Dear Editor,
After reading the Sunday Stabroek editor-ial captioned “Burnham and education” (October 21, 2007), I hope the same right to analysis given in this column will be given to mine.
What Burnham tried to do with the education system is most remarkable.
Admittedly some mistakes were made along the way, but no one can deny his intent was honourable. The issue of the colonial education system and privately owned schools, which I rather suspect the editorial feels comfortable with, loses sight of the fact that the colonial education was grounded in a system strongly British and by and large education was concentrated around the three Rs- reading, writing and arithmetic, and the proud recital of British nursery rhymes, pledges, songs, geography, money/ finance and history. This is an education no politically independent nation should want to continue.
Burnham’s education drive has to be judged based on his philosophy. He was committed to the new Guyana and the education of all persons to fit into such a role.
He looked around and recognised the importance of a learned society for the task ahead and the inherent deprivation and disparity to learning under and beyond the primary school level and offered opportunities to those who otherwise could not have had it. This meant that our educational system became the great equalizer in forging a new Guyana. Gone were the days when class, colour, race, religion, scholarship and finances were determinant factors to schooling.
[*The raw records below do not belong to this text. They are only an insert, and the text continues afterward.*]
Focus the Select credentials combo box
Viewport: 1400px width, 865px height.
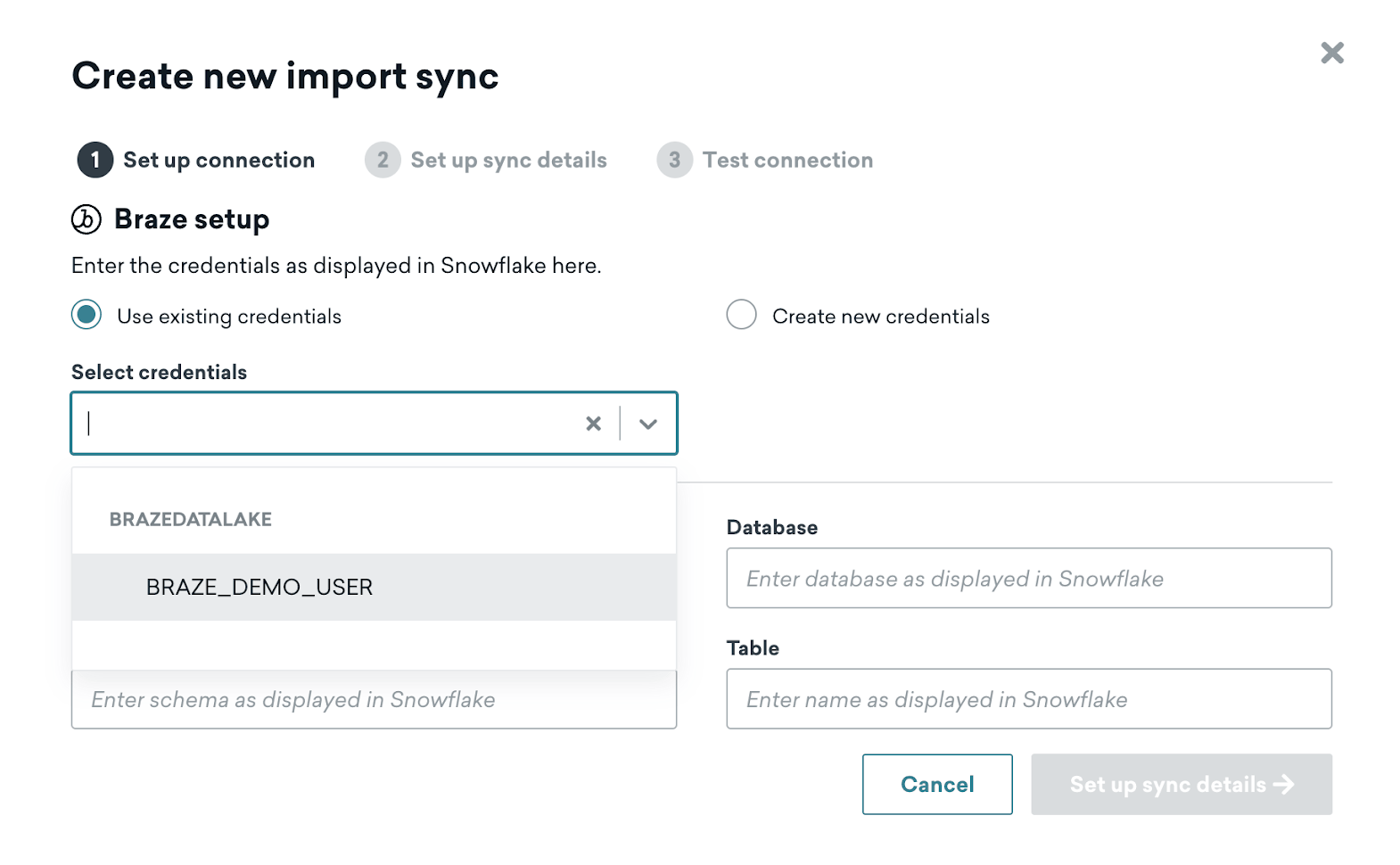click(330, 424)
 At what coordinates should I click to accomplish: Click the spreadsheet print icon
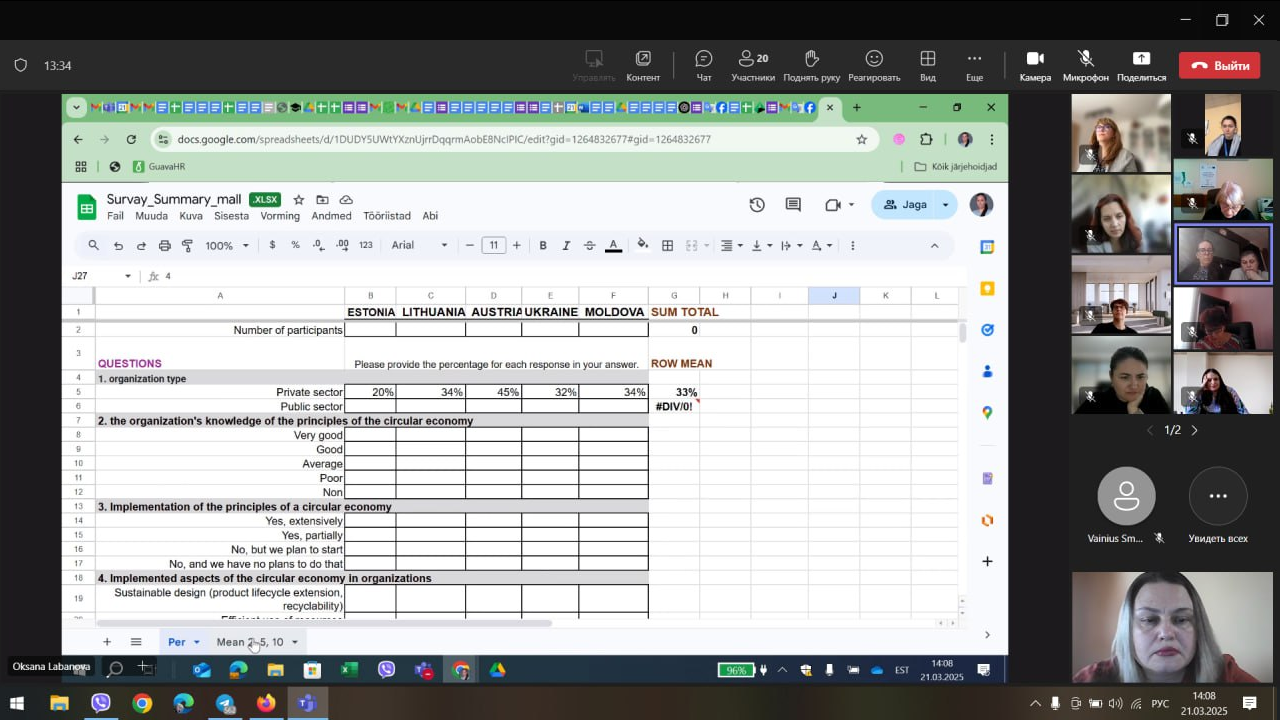tap(164, 246)
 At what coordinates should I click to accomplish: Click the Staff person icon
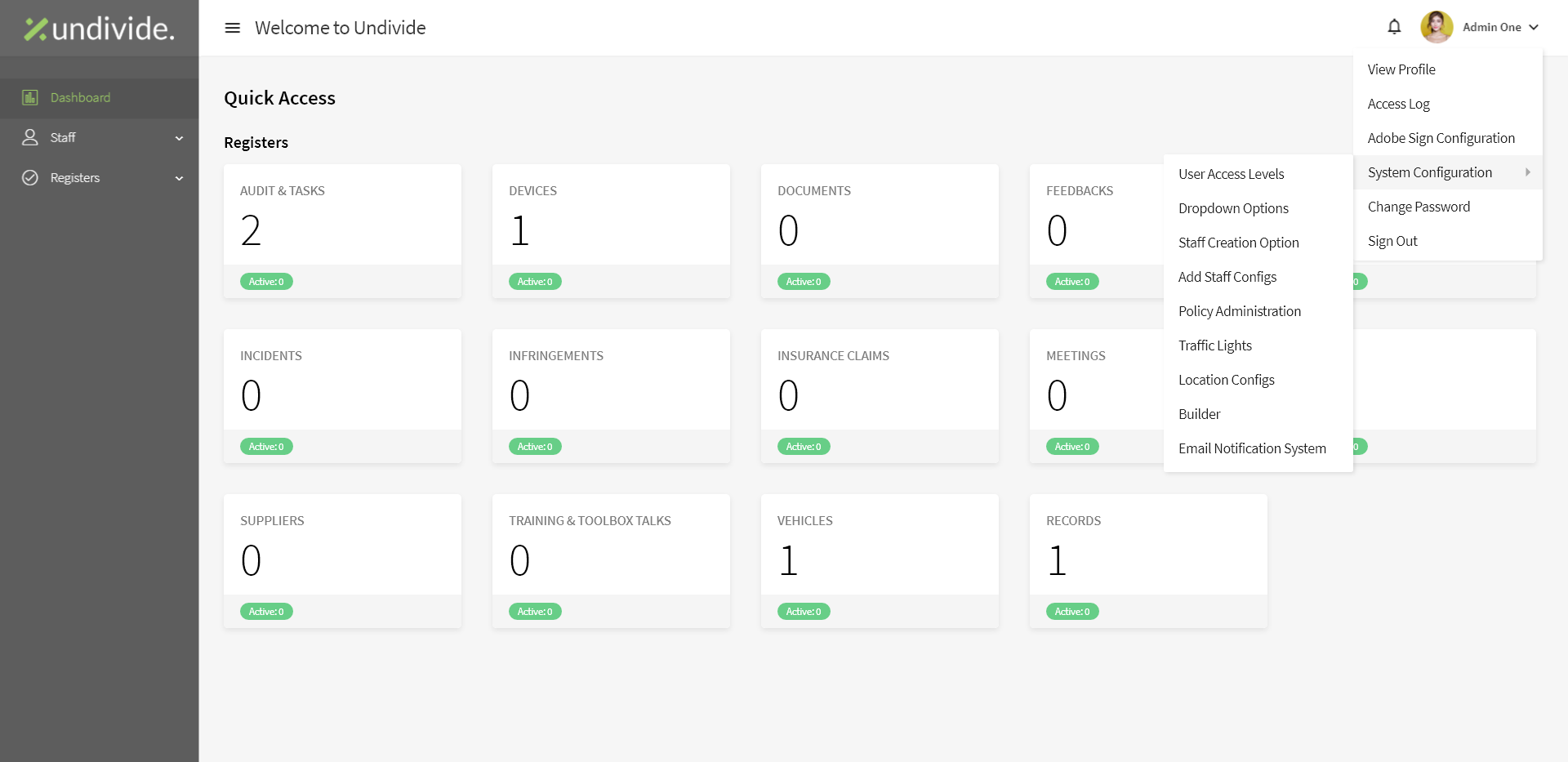(30, 137)
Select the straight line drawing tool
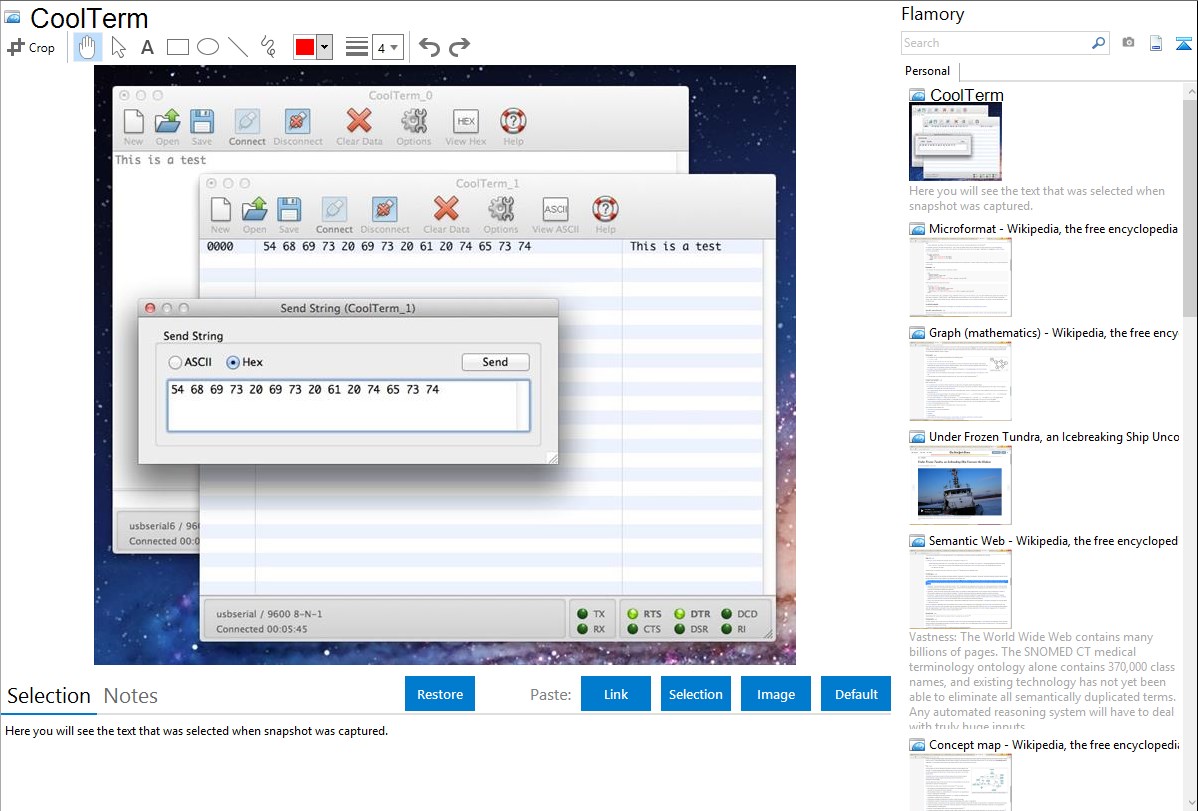1198x811 pixels. 238,47
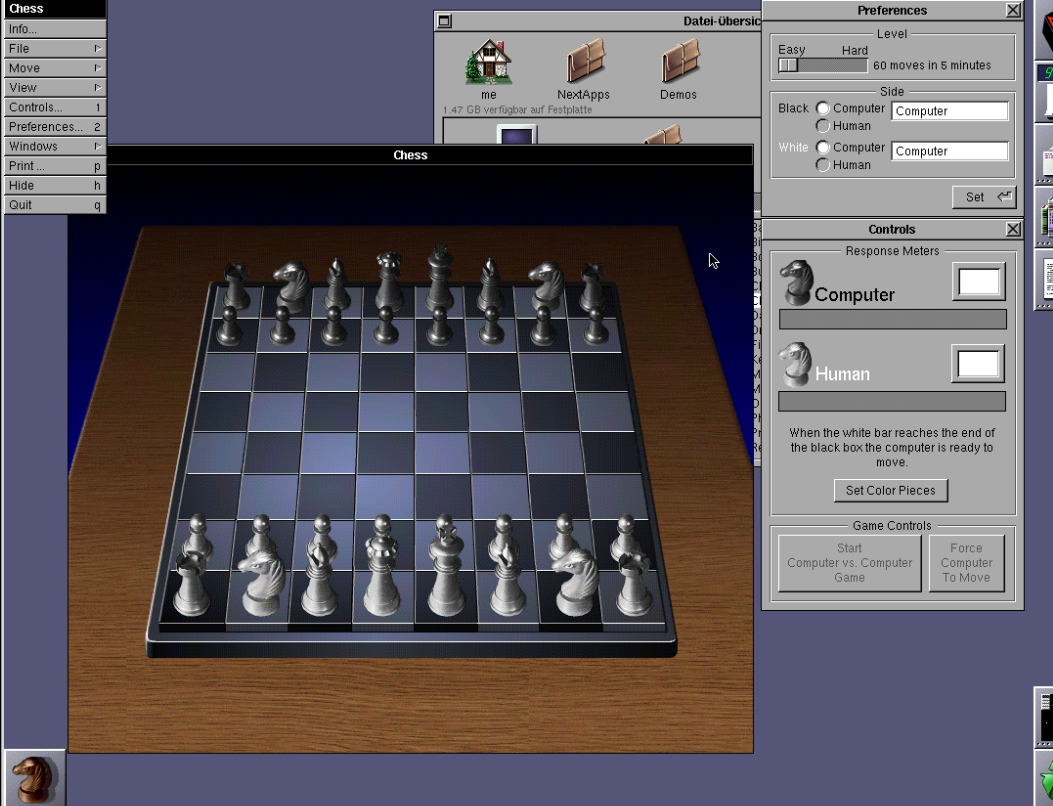Image resolution: width=1053 pixels, height=806 pixels.
Task: Click the Easy-Hard level slider
Action: coord(822,65)
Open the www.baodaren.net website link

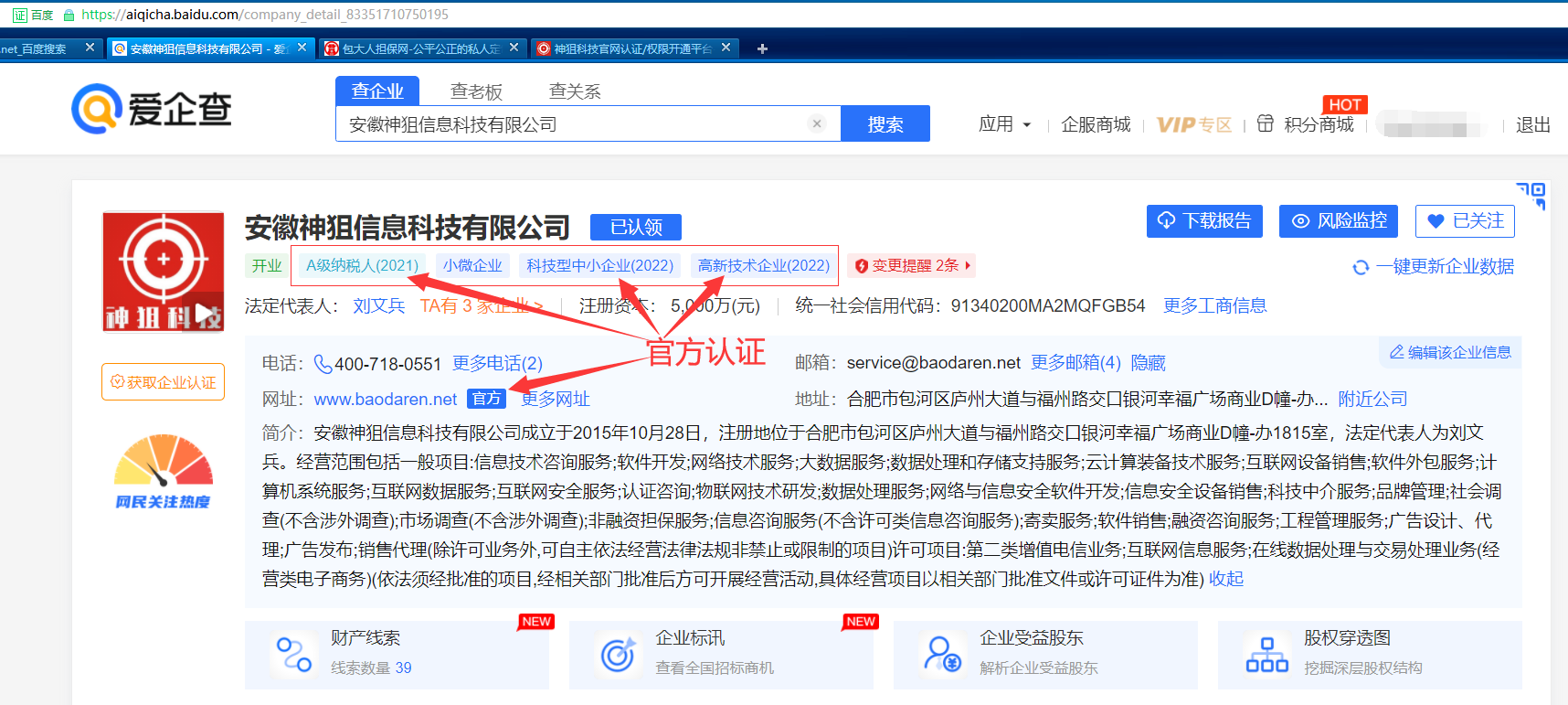385,399
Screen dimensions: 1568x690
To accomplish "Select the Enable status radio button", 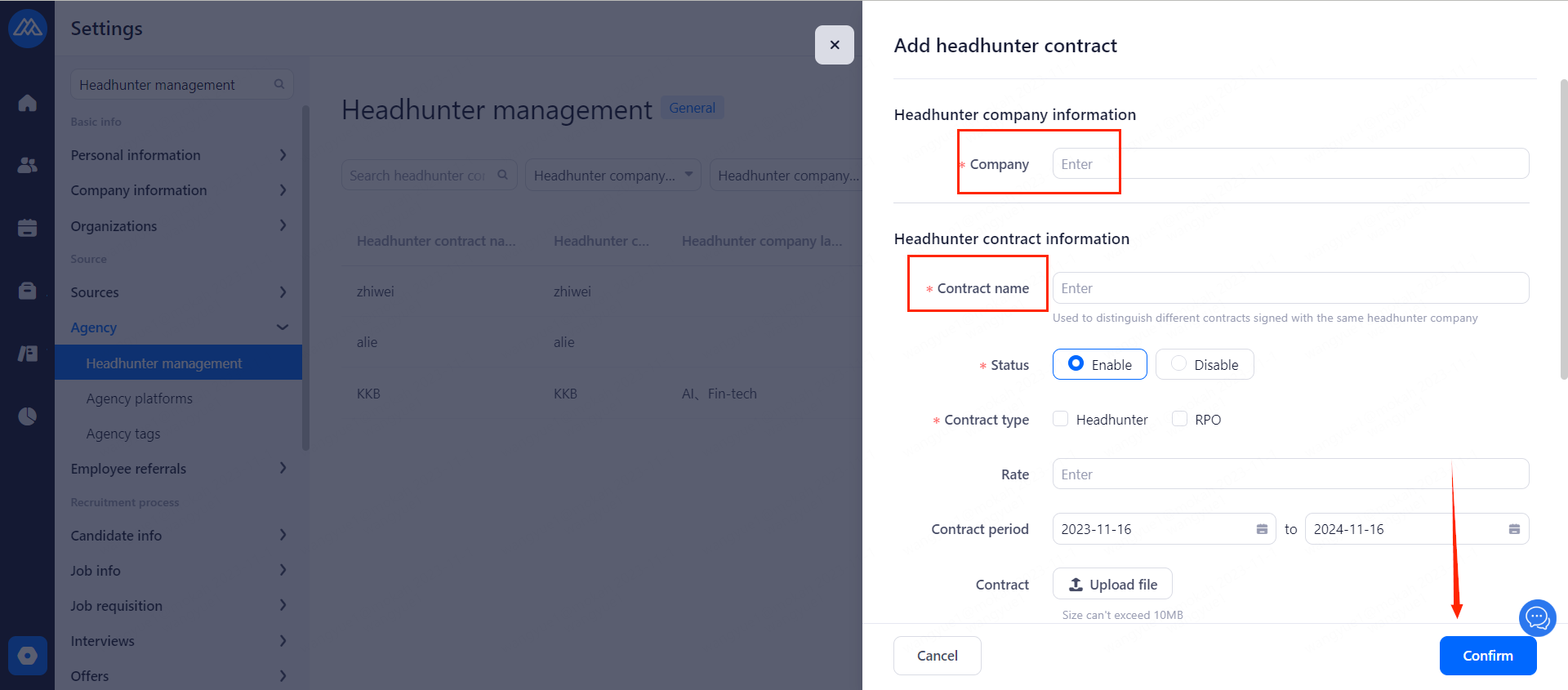I will click(1076, 363).
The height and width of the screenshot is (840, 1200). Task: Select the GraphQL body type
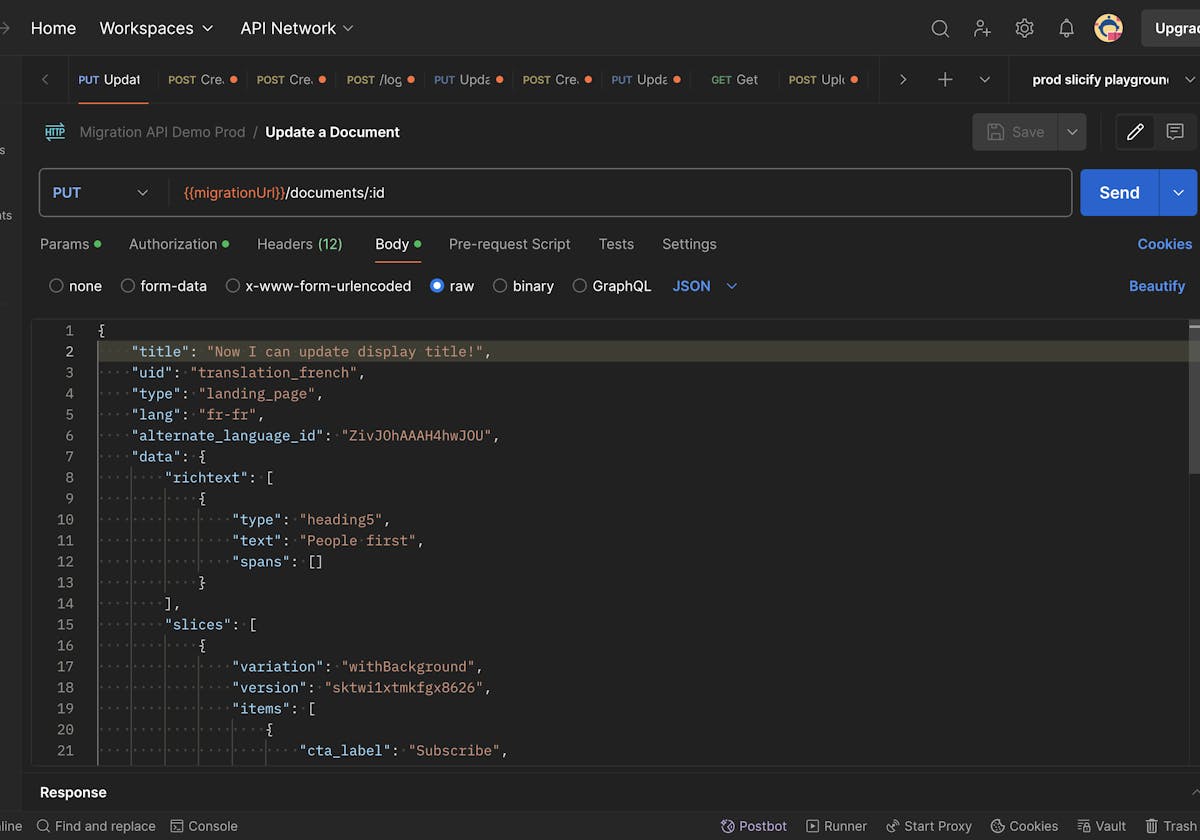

It is also known that those who were exposed and went on to excel under the colonial private school system were those whose parents had money, won a scholarship or invested their money in the smart child or children. The community high school was built to educate those who were not at the time of secondary entrance examinations equipped with the passing score to enter a standard high school.
There was the Secondary School Proficiency Examination (SSPE) for those within the community high school who were considered late developers and given a second opportunity to go to high school. For the others it was meant to equip them with skills and knowledge befitting their given intellectual capabilities.
On the issue of mass games it was detested more for political grandstanding than what it really was meant to be and achieve. These very people who condemned mass games when they migrated to the so called developed countries would push and push their children to become cheerleaders of their school, which is a very competitive area to get into.
Burnham has been dead for twenty-two years it has taken quite a long time for the rot to step in, don’t you think. But many who were educated during the Burnham era have gone on to distinguish themselves at home and abroad. Correspondingly there are fewer persons who were educated from nursery to university in Guyana under the British system that can comparatively match or better the cadre who are now all over the world and were the recipients of Burnham’s education.
In the editorial haste to “diss” Burnham and by extension the PNC, it failed to even pay scant attention to the Secondary School Reform Project instituted under the Hoyte administration to address the shortcomings in the education system. It failed to pay attention to the very publicised mess at the University of Guyana. You have failed to examine the PPP administration’s education policy, and the problems Dr. Kenneth Hunte, SSRP project head had with executing the programme in accordance with its original mandate.
Then this quantum leap was made to compare Guyana and the world and you failed to analyse reports around the world. The editorial failed to compare what were the conditions, wealth and intelligence level of those at home who were allowed to succeed as against those who didn’t have the opportunity. You ignored the education reports coming out from other Caribbean countries and the USA questioning their respective school curricula and predicting a pending crisis if the authorities do not address the situation post haste.
Go online and read the stinging criticism from Caribbean scholars on the education crisis in the region, and USA top newspapers and Harvard academics et al on the failures of President Bush’s No Child Left Behind program. All these reports are pointing to the failure of respective authorities to grapple with falling education standards in their countries.